If you simply doesn’t want to share your daily driver email address with the others, you can create an email address, and use the “share” function.
I have to say that newly created address does become your login credential so not perfect, but as long as you don’t use that new address for anything else, meaning there is nothing out there to be scooped by 3rd parties, (esp. your family and friends email providers, all the apps with contact permission on their phones, etc.)
However, what HauntSanctuary said is completely valid, so it downs to your priority, would you prefer to
a) protect the shared content through access control but exposing one of your emails, or
b) protecting your REAL DEFAULT address but risk exposing the shared content as it is publicly shared and only protected by a password.
Sure the second you allow the others to download the content then you lose the control of that data.
In terms of “Album” feature, I don’t see it from my web client, it might be a WIP? Current handling of images are just the same as files.
Your best option seems to be to share via public link. I also just did a quick little test, Proton Drive public links don’t share your email, but they also don’t share your name, which I appreciate.
One thing I didn’t like about Mega is that when you share a file with someone via link it shows your name, ie whatever name you have attached to your account, if it’s Bugs Bunny, that’s what will appear. Although you can change the name linked to your account at any moment, and it only takes seconds, I still didn’t appreciate that by default my name appeared.
Although you don’t have to do this, as a general rule, unless there is a time constraint, if I have to share a file with someone that is in my Proton Drive, I will not use Proton Drive to do it. I’ll use Tresorit Send, precisely because it’s not linked to an account (the free version). Both are E2EE. It’s just an extra measure I take, but again, you don’t have to do this.
1 Like
The main problem here is…why use Proton Drive for this functionality? Unless they are also on Proton either through an individual or family account, I can’t see why you can’t download and send these files over Signal, an aliased email address, and perhaps Tresorit Send for larger files.
The only scenario I can imagine where a Proton Drive link is needed would be for larger files or folders. If you are worried about having your Proton account linked with your family and friends, you risk breaking the security model that compartmentalization offers you. Although public links can prevent people from viewing your account information, there is the issue of whether you are more worried about anonymity (i.e. from government threat actors) and tying your account information to that particular real-world connection. If you don’t care about this threat model, then public links work well for your usage case.
You should use intermediaries like an aliased E2EE email or Signal to send most files. If there is a need to send larger files, Tresorit send works fine like what @PurpleDime mentioned.
I guess it applies to files, but maybe my use case is more pictures. I used to use Ente, but the free account won’t let me share public links anymore and I have long since reached my limit for paid subscriptions. Since i already pay for proton, might as well use it and it does display pictures somewhat nicely.

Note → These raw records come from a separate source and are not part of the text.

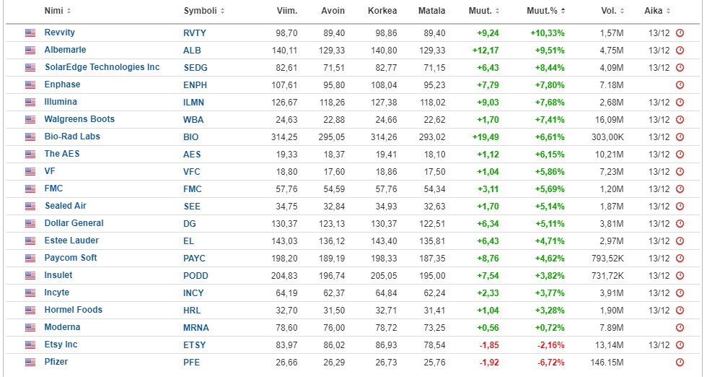The width and height of the screenshot is (707, 377).
Task: Click the clock icon in Revvity row
Action: 680,33
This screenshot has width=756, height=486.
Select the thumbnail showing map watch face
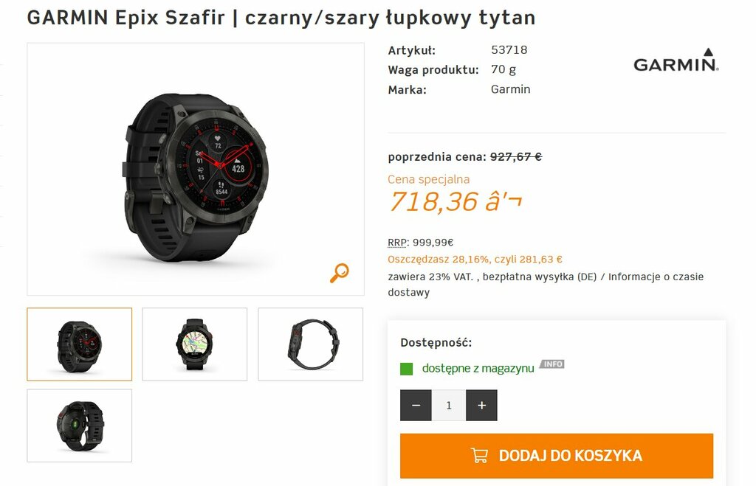pyautogui.click(x=195, y=344)
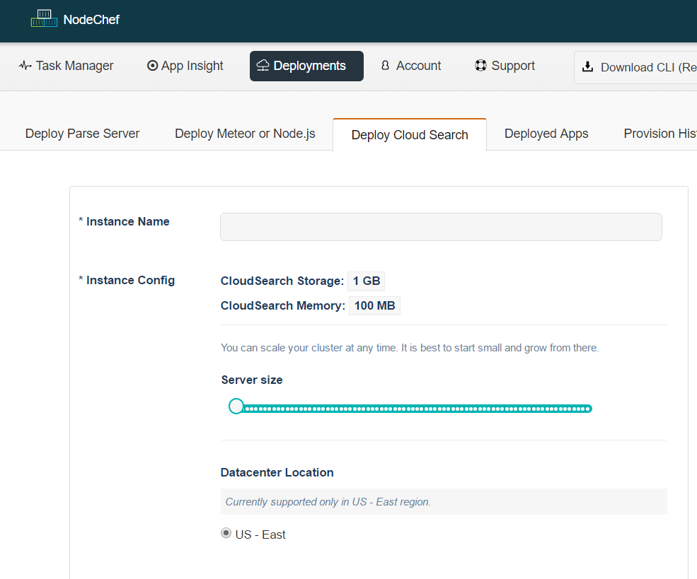Open the Deploy Parse Server tab
This screenshot has height=579, width=697.
82,134
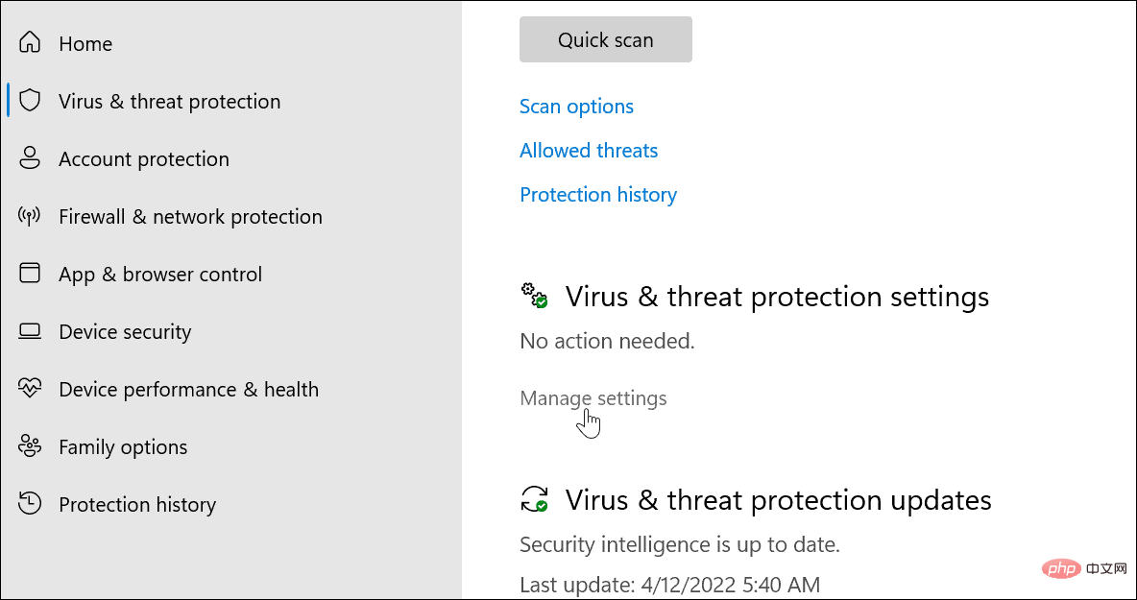Click the protection settings gears icon
1137x600 pixels.
[534, 295]
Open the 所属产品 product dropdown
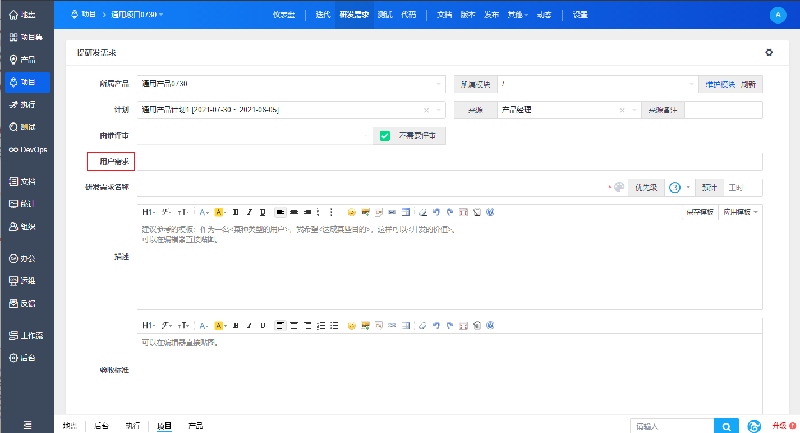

I had done some tests with my Proton account opening the link in incognito mode -using Brave-, I did not see that there was any way to display my email or my name when sharing a file without the option to collaborate, but using the function to collaborate in documents does show my name in the public link, and I did not see that there was any option to hide it.
I just tried, I couldn’t see owners’ information on a publicly shared document, but of course if you collaborate with your account logged in, or made suggestions with your account logged in, your username will be shown.